What you should do — When you write the records again, keep every line exactly as it was.

Stored data —

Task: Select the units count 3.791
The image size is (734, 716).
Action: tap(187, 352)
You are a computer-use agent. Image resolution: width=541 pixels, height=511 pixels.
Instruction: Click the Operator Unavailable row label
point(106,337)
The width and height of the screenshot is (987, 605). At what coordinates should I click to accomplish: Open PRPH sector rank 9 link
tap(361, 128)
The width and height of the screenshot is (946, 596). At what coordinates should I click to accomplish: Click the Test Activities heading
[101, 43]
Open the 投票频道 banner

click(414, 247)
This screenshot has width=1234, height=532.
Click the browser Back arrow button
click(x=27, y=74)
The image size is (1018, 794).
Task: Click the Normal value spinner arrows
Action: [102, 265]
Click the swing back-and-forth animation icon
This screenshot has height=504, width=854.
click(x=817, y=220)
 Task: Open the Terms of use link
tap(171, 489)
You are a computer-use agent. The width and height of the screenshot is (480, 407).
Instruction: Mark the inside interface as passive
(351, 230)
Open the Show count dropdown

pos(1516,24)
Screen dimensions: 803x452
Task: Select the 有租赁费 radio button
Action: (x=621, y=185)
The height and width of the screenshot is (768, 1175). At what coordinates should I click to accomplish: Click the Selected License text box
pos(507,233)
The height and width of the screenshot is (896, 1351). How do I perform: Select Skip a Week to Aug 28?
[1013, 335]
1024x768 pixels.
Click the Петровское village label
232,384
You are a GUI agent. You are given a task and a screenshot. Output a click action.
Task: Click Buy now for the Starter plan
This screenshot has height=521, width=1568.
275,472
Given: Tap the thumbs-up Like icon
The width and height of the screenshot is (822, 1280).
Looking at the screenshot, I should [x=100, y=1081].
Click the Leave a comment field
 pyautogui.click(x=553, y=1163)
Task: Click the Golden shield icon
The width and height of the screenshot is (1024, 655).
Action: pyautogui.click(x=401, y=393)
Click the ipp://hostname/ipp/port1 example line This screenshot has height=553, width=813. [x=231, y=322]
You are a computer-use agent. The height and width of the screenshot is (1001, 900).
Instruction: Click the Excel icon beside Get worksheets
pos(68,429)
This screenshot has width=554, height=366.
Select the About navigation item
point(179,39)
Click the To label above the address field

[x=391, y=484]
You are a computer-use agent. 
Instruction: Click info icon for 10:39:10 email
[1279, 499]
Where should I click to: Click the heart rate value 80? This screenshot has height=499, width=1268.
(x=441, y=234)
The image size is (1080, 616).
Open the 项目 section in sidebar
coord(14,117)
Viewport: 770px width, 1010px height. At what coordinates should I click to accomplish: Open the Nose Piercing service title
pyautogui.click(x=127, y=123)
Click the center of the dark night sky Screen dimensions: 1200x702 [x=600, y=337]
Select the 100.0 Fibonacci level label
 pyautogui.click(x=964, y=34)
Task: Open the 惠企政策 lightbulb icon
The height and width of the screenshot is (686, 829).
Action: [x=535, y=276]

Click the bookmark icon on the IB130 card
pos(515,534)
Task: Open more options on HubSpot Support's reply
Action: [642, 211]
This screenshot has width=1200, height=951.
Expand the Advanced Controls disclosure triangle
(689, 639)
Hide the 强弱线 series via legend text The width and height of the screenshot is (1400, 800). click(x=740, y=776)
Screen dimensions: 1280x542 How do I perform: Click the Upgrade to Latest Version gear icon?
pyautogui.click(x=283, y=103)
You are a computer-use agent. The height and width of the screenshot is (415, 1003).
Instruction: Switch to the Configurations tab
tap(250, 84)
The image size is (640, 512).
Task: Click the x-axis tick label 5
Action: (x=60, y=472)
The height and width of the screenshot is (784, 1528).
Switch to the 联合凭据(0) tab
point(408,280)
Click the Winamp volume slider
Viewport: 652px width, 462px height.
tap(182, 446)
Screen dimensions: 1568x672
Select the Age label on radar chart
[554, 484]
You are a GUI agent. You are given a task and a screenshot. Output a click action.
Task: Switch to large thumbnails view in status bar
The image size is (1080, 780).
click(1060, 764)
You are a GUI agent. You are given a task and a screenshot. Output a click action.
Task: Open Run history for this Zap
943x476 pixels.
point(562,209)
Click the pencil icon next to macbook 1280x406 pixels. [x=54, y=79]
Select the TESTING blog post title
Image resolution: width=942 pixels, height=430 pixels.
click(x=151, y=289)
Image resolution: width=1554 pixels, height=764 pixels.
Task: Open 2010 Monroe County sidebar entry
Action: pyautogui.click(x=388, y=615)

Written solution —
Task: Select the units count 3.791
The image size is (734, 716).
Action: tap(187, 352)
You are a computer-use agent. Image resolution: width=541 pixels, height=511 pixels.
Instruction: Click the Operator Unavailable row label
point(106,337)
The width and height of the screenshot is (987, 605). At what coordinates should I click to accomplish: Open PRPH sector rank 9 link
tap(361, 128)
The width and height of the screenshot is (946, 596). At what coordinates should I click to accomplish: Click the Test Activities heading
[101, 43]
Open the 投票频道 banner

click(414, 247)
This screenshot has width=1234, height=532.
Click the browser Back arrow button
click(x=27, y=74)
The image size is (1018, 794).
Task: Click the Normal value spinner arrows
Action: [102, 265]
Click the swing back-and-forth animation icon
This screenshot has height=504, width=854.
click(x=817, y=220)
 Task: Open the Terms of use link
tap(171, 489)
You are a computer-use agent. The width and height of the screenshot is (480, 407).
Instruction: Mark the inside interface as passive
(351, 230)
Open the Show count dropdown

pos(1516,24)
Screen dimensions: 803x452
Task: Select the 有租赁费 radio button
Action: (x=621, y=185)
The height and width of the screenshot is (768, 1175). At what coordinates should I click to accomplish: Click the Selected License text box
pos(507,233)
The height and width of the screenshot is (896, 1351). How do I perform: Select Skip a Week to Aug 28?
[1013, 335]
1024x768 pixels.
Click the Петровское village label
232,384
You are a GUI agent. You are given a task and a screenshot. Output a click action.
Task: Click Buy now for the Starter plan
This screenshot has height=521, width=1568.
275,472
Given: Tap the thumbs-up Like icon
The width and height of the screenshot is (822, 1280).
Looking at the screenshot, I should [x=100, y=1081].
Click the Leave a comment field
 pyautogui.click(x=553, y=1163)
Task: Click the Golden shield icon
The width and height of the screenshot is (1024, 655).
Action: pyautogui.click(x=401, y=393)
Click the ipp://hostname/ipp/port1 example line This screenshot has height=553, width=813. [x=231, y=322]
You are a computer-use agent. The height and width of the screenshot is (1001, 900).
Instruction: Click the Excel icon beside Get worksheets
pos(68,429)
This screenshot has width=554, height=366.
Select the About navigation item
point(179,39)
Click the To label above the address field

[x=391, y=484]
You are a computer-use agent. 
Instruction: Click info icon for 10:39:10 email
[1279, 499]
Where should I click to: Click the heart rate value 80? This screenshot has height=499, width=1268.
(x=441, y=234)
The image size is (1080, 616).
Open the 项目 section in sidebar
coord(14,117)
Viewport: 770px width, 1010px height. At what coordinates should I click to accomplish: Open the Nose Piercing service title
pyautogui.click(x=127, y=123)
Click the center of the dark night sky Screen dimensions: 1200x702 [x=600, y=337]
Select the 100.0 Fibonacci level label
 pyautogui.click(x=964, y=34)
Task: Open the 惠企政策 lightbulb icon
The height and width of the screenshot is (686, 829).
Action: [x=535, y=276]

Click the bookmark icon on the IB130 card
pos(515,534)
Task: Open more options on HubSpot Support's reply
Action: [642, 211]
This screenshot has width=1200, height=951.
Expand the Advanced Controls disclosure triangle
(689, 639)
Hide the 强弱线 series via legend text The width and height of the screenshot is (1400, 800). click(x=740, y=776)
Screen dimensions: 1280x542 How do I perform: Click the Upgrade to Latest Version gear icon?
pyautogui.click(x=283, y=103)
You are a computer-use agent. The height and width of the screenshot is (415, 1003).
Instruction: Switch to the Configurations tab
tap(250, 84)
The image size is (640, 512).
Task: Click the x-axis tick label 5
Action: (x=60, y=472)
The height and width of the screenshot is (784, 1528).
Switch to the 联合凭据(0) tab
point(408,280)
Click the Winamp volume slider
Viewport: 652px width, 462px height.
tap(182, 446)
Screen dimensions: 1568x672
Select the Age label on radar chart
[554, 484]
You are a GUI agent. You are given a task and a screenshot. Output a click action.
Task: Switch to large thumbnails view in status bar
The image size is (1080, 780).
click(1060, 764)
You are a GUI agent. You are given a task and a screenshot. Output a click action.
Task: Open Run history for this Zap
943x476 pixels.
point(562,209)
Click the pencil icon next to macbook 1280x406 pixels. [x=54, y=79]
Select the TESTING blog post title
Image resolution: width=942 pixels, height=430 pixels.
click(x=151, y=289)
Image resolution: width=1554 pixels, height=764 pixels.
Task: Open 2010 Monroe County sidebar entry
Action: pyautogui.click(x=388, y=615)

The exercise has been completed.